One of the features of 1997 and 2001 was the remarkable efficiency with which Labour and Liberal Democrat votes were distributed in a manner that maximised the number of seats the Conservatives lost. Some pundits describe this as ‘tactical voting’, and are now arguing that Labour is vulnerable in the next election to ‘tactical unwind’. So people who are really Lib Dems but who backed Labour to beat the Tories in the last two elections are no longer able to stomach the compromise with their real beliefs and stick with the Liberal Democrats.

It is plainly the case that eight years into government the Liberal Democrats may hold some appeal for those who disagree with some aspect of government policy and may be toying with the idea of casting a protest vote. There is, though, little evidence that they include significant numbers of ‘natural’ Liberal Democrats, as opposed to people who have no strong affiliation and often end up voting for them. The majority of potential Lib Dem supporters remain hard-pressed to name a single Lib Dem policy, let alone describe any philosophy that they ‘stand for’. Again, they comprise a fragmented, but electorally quite crucial, group.

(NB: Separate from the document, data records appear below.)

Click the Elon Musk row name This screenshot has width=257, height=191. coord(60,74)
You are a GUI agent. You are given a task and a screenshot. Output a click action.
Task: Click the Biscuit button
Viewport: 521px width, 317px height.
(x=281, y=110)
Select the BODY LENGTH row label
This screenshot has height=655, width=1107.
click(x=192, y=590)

So the Guardian’s picture of a sterile, technologically driven election campaign focused on a small minority of identikit swing voters in middle England is very wide of the mark. Instead, the next election promises to be a complex and responsive campaign in which, yes, political parties will try to present their message in a way that is relevant and appropriate to their audience, but in which they also try to reflect the diverse character of that audience.